Vul de bekerglazen met elk 100 cc grof zand. Tik met het bekerglas even op tafel zodat beide bekerglazen zo precies mogelijk zijn gevuld.
Het ene bekerglas blijft droog. Het andere wordt zoveel water bijgegoten totdat het verzadigd is met water (ongeveer 45 cc).
Plaats het bekerglas met droge grond op het waterbad. Dus niet in het water maar op een ring. Onder voortdurend roeren wordt na elke minuut te
temperatuur van de droge grond opgeschreven. (vijf minuten is genoeg.)
Daarna het bekerglas met de natte grond. Weer roeren en weer na elke minuut de temperatuur van de natte grond opschrijven.
Noteer daarna de gegevens in een lijngrafiek waarbij het beginpunt 20 ºC is en 0 minuten. Gebruik een verschillende kleur voor de beide lijnen.
Reflectievragen
Verklaar de waargenomen verschillen.
Waarom moet de grond geroerd worden bij deze bepaling van de soortelijke warmte?

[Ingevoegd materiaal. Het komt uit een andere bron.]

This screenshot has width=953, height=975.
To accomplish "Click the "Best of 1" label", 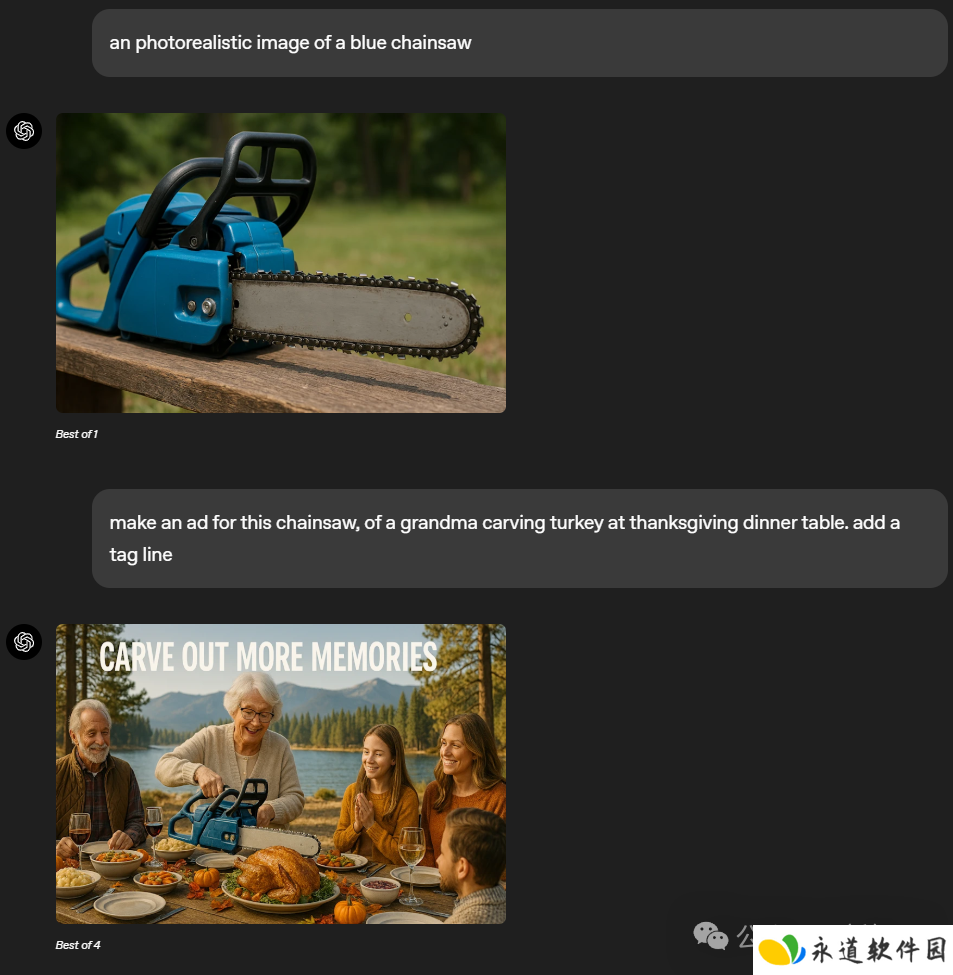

1) De soortelijke warmte is een grootheid die de hoeveelheid warmte Q beschrijft die nodig is om de temperatuur van een eenheidsmaat massa
met een temperatuursinterval te verhogen. De soortelijke warmte kan uitgedrukt worden in J kg-1 K-1 en is dan de benodigde hoeveelheid
warmte-energie (in J) om één kg stof één graad in temperatuur te doen stijgen.